Reluctantly remembered: the strange historical odyssey of the Führerbunker.
The remains of the concrete tomb where Hitler blew his brains out are a fascinating but uncomfortable artifact of history.
Eighty years ago today, on January 16, 1945, Adolf Hitler moved into what would prove to be his final residence and headquarters, the “Führerbunker” under the Chancellery Garden in Berlin. This is where he would eventually shoot himself on April 30, in the final days of World War II in Europe. This article is not the story of what happened there. That story has been told and retold many times. This is about the Führerbunker itself, what happened to it after the war and its curious place in history.

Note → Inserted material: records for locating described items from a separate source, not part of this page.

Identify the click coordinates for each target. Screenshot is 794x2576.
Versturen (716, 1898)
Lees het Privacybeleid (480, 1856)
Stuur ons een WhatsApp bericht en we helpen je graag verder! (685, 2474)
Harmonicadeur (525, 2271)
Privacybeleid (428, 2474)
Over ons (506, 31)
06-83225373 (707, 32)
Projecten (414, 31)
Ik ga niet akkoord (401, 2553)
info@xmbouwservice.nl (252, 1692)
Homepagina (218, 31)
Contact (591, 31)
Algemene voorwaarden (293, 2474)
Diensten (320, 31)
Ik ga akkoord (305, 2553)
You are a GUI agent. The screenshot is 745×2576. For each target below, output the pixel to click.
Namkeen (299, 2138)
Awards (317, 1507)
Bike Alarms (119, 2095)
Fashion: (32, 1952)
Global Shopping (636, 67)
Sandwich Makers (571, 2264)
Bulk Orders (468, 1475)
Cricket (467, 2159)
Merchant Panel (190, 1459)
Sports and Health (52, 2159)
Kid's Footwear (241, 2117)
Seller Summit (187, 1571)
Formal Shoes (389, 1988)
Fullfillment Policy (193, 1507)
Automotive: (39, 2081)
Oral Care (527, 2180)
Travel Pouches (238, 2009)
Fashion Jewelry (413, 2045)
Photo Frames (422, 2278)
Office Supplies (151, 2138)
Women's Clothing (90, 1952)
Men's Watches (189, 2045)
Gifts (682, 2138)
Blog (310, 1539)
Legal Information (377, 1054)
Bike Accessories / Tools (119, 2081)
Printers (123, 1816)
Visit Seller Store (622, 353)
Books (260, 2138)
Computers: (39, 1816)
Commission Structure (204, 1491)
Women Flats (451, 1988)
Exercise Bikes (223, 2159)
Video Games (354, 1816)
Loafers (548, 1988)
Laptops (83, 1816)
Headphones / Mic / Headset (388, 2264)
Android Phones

Of all the places where World War II was fought—Omaha Beach, Pearl Harbor, Mt. Suribachi, El Alamein, Hiroshima—the Führerbunker seems to have perhaps the most fascination for people, with the possible exception of sites more directly related to the Holocaust. The story of the last days of the Third Reich, where the bunker is the main setting (if not a character in its own right), has been chronicled in many books and portrayed in numerous movies, not just the 2004 German film Downfall but also movies made in 1981 (The Bunker) and 1973 (Hitler: The Last Ten Days). Wikipedia has a whole category titled “Final Occupants of the Führerhbunker by Date of Departure.” Yet the bunker itself, as a physical space and a historical artifact, has been almost forgotten, and remembered only reluctantly in this century.